### PROBLEM STATEMENT:
How many lines of these entries include the string "computer"? State the number alone.

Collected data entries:
*** Block opens ***
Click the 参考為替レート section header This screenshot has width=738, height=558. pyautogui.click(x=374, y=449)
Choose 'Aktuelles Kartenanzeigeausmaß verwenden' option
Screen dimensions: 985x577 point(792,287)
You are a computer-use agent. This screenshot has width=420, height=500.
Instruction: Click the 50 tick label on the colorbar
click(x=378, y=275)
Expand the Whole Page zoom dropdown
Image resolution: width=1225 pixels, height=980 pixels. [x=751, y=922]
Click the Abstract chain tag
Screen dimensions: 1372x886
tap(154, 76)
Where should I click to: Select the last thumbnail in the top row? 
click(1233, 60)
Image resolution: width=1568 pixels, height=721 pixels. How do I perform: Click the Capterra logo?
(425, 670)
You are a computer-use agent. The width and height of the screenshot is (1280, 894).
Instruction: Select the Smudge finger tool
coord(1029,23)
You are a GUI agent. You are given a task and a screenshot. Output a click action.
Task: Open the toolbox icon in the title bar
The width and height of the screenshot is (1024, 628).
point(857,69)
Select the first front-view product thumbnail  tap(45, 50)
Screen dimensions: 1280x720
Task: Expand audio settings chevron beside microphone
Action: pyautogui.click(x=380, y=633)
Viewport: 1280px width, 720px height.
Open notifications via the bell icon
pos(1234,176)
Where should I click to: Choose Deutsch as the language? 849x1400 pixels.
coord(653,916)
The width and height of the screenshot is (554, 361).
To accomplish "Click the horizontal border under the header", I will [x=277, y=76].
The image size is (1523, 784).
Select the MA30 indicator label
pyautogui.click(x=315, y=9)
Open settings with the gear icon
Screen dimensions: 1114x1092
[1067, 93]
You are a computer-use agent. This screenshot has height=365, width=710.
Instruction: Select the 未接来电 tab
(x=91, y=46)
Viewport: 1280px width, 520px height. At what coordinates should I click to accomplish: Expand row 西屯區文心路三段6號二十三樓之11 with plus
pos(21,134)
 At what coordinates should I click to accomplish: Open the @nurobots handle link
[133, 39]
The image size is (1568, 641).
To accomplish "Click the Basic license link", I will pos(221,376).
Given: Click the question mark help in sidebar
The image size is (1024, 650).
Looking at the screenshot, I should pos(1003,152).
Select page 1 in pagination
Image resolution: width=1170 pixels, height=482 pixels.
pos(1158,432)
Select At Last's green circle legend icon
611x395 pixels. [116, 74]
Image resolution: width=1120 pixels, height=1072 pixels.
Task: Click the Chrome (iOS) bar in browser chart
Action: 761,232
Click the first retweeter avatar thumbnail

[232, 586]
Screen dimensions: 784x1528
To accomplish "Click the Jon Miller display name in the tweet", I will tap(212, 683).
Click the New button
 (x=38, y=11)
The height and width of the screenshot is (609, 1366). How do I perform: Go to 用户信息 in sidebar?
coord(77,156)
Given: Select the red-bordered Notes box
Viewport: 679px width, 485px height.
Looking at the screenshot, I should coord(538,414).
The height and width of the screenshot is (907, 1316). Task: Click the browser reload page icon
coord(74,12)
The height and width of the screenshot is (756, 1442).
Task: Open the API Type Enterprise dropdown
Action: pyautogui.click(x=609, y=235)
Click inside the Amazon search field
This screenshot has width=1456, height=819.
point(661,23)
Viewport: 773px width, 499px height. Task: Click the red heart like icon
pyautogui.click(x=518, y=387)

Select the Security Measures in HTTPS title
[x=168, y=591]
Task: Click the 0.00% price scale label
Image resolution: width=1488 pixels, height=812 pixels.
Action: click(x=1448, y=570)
*** Block closes ***
### ANSWER BELOW:
3